The Confession also affirmed the communication of properties: “Christ, in the work of mediation, acts according to both natures, by each nature doing that which is proper to itself. But by reason of the unity of the person, that which is proper to one nature is sometimes in Scripture attributed to the person referred to by the other nature.” ((Westminster Confession of Faith, 8.7. In Schaff, Creeds of Christendom, 3.622.))
As noted above, the disagreement between Lutheran and Reformed theologians focused on the precise nature of this communication of properties. According to Amandus Polan:

The things peculiar to the separate natures are common to Christ’s person and are accordingly attributed to and true of the natures only distinctly, but of the person without distinction—and this not merely verbally or by empty titles, but most really. For because the person embraces both natures, whatever participates in both natures or in one of them really belongs to it because of the hypostatic union of the natures.

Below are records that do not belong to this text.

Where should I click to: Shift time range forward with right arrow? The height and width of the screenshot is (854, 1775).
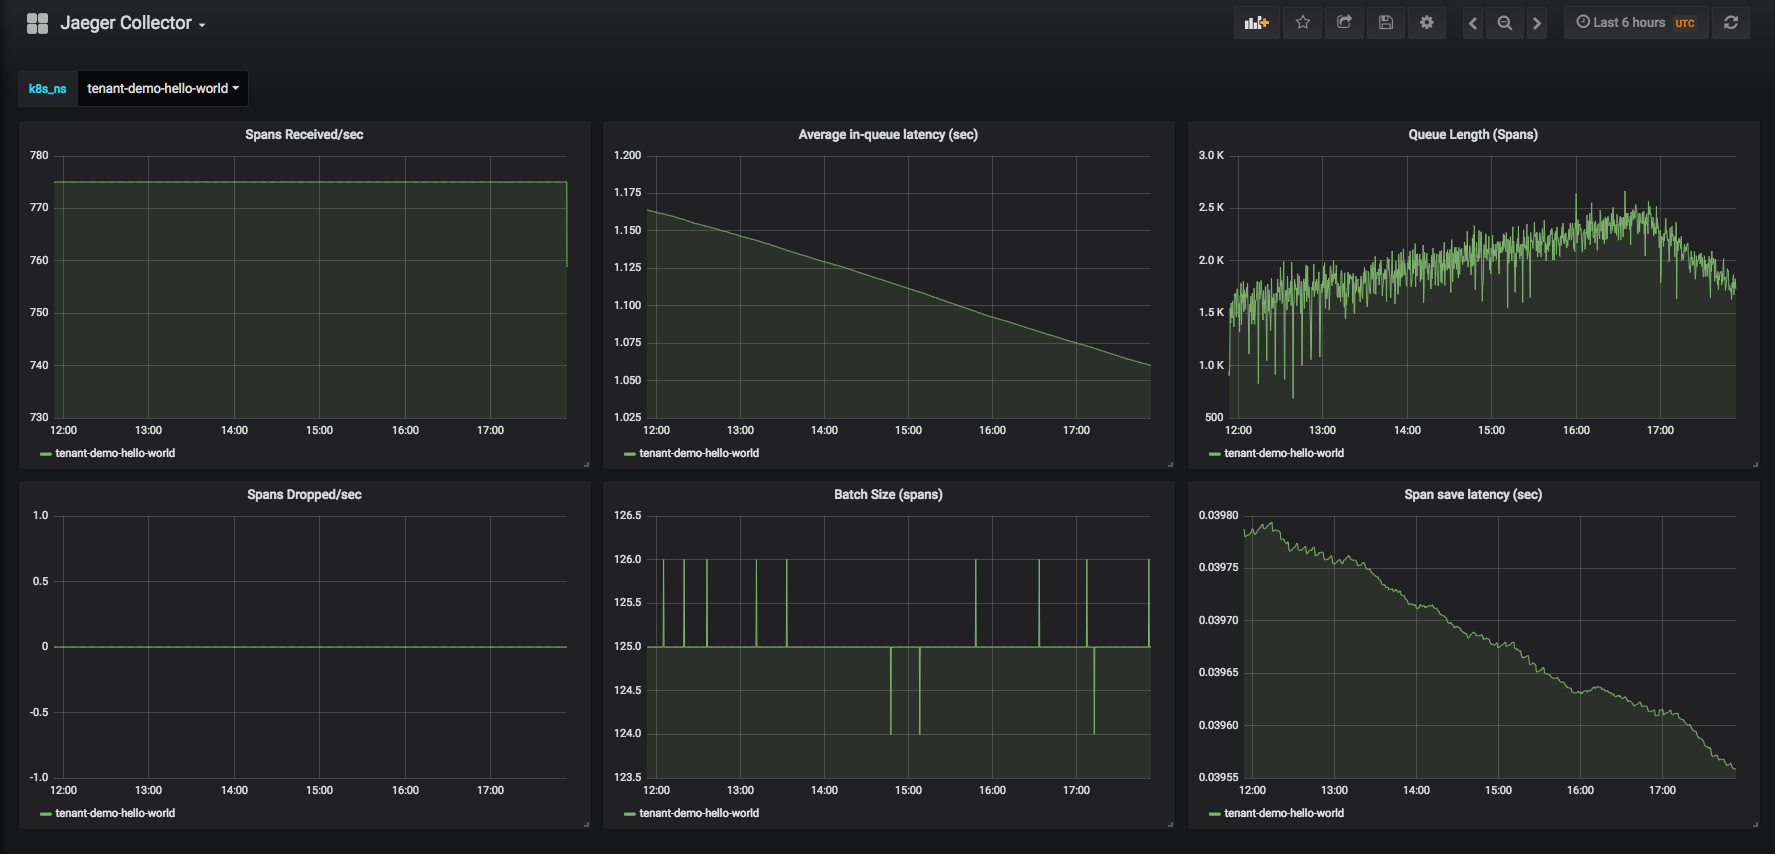coord(1537,23)
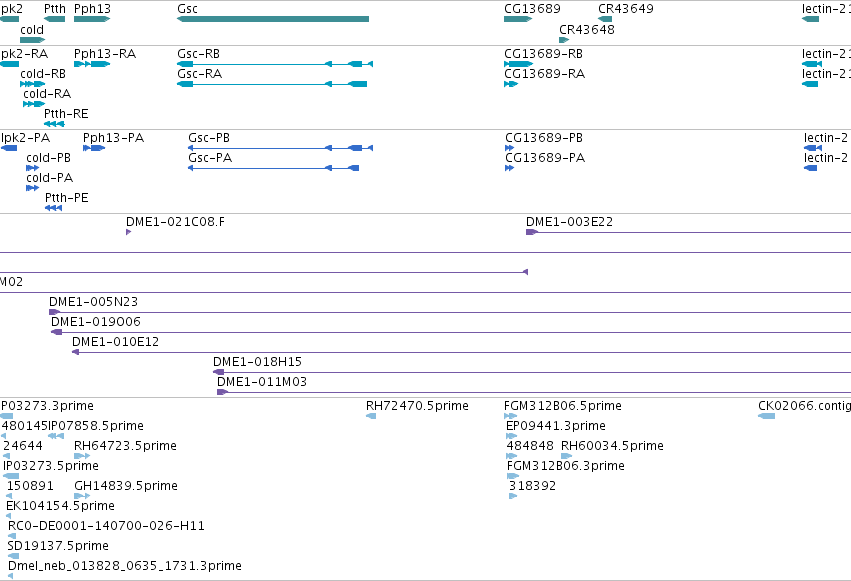Click the DME1-018H15 clone end arrow
The height and width of the screenshot is (581, 851).
pyautogui.click(x=218, y=372)
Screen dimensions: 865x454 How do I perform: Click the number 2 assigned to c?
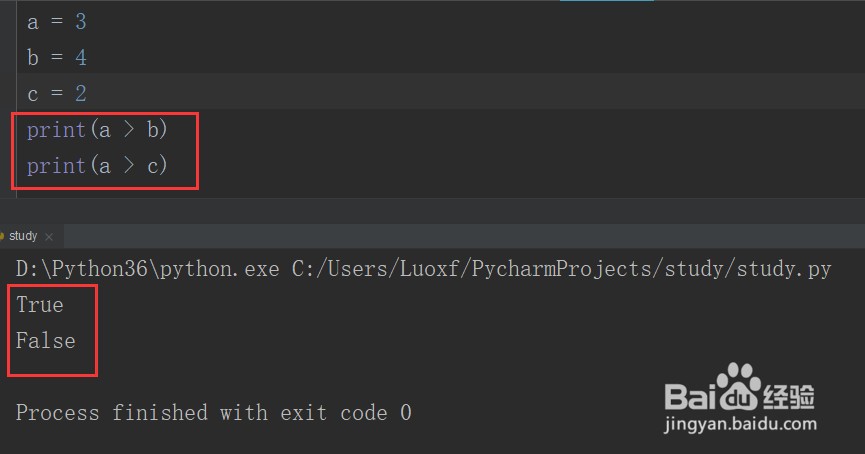pos(81,93)
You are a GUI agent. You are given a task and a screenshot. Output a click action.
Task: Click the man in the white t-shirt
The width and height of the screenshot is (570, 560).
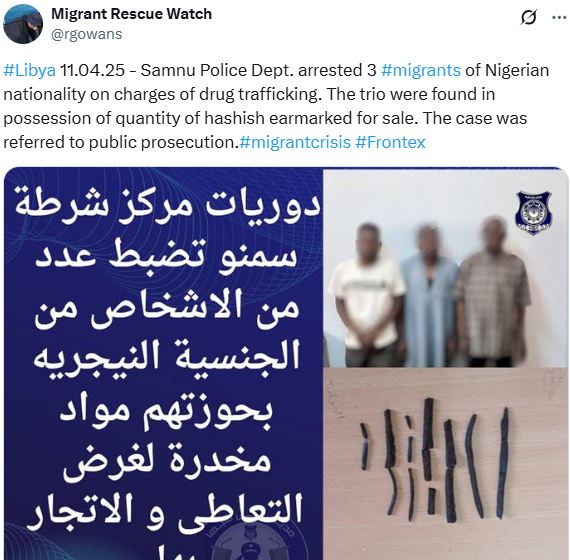coord(367,295)
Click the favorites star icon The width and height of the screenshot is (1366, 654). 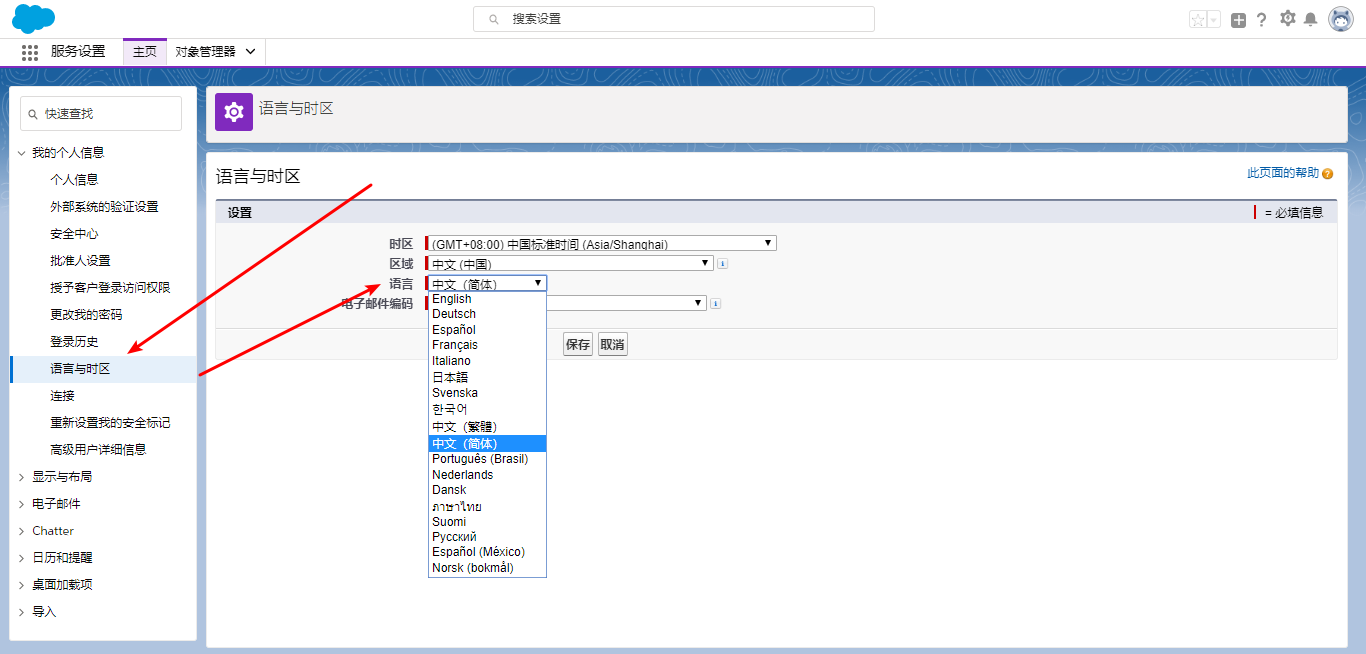click(x=1200, y=18)
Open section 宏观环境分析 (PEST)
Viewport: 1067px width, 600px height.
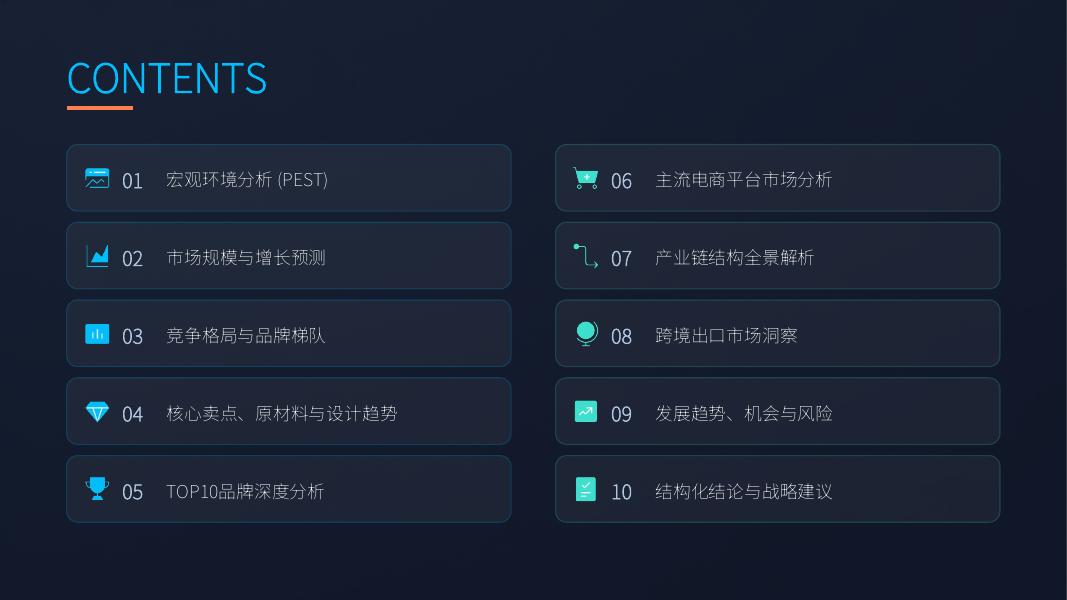tap(289, 178)
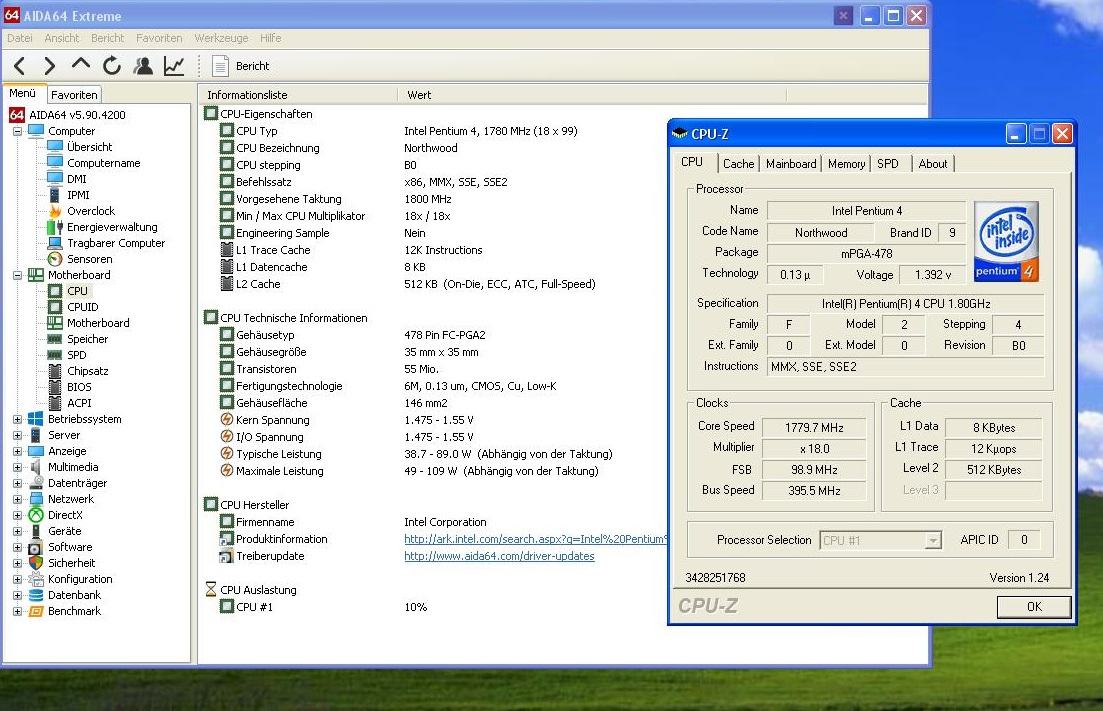Open the aida64.com driver-updates link
This screenshot has height=711, width=1103.
point(499,556)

And what is proper to one nature is by no means common to the other one in it because of the essential and eternal difference between the natures, though it is common to the person or to one of the natures in the person. ((Amandus Polan, Syntagma Theologiae Christianae (Hanover, 1624/1625), 6:16. Cited in Heinrich Heppe, Reformed Dogmatics, Ernst Bizer, ed., G. T. Thomson, trans. (London: George Allen and Unwin Ltd., 1950), 439.))

Specifically, and over against the Lutheran view, Mark Frideric Wendelin explained further:

We acknowledge that in Christ dwells the entire fullness of divinity bodily, provided that the communication of the natures as well as the properties is understood to have taken place in the person through the union, not in the natures among themselves so that one nature has been communicated to the other along with its properties—namely, to the human nature [has been communicated] the divine nature and its properties, to the divine nature [has been communicated] the human nature and its properties. Communication of this kind confuses or abolishes the natures and the attributes, and it is not found anywhere in Scripture. ((Mark Frideric Wendelin, Collatio Doctrinae Christianae Reformatorum et Lutheranorum (Cassel, 1660), 69-70. Cited in Heppe, Reformed Dogmatics, 440-441.))

Thus, both Lutheran and Reformed theologians in the post-Reformation period embraced and defended the church’s historic position on Jesus Christ, the God-man. But one major divergence over the proper understanding of the communication of properties separated the two theological camps.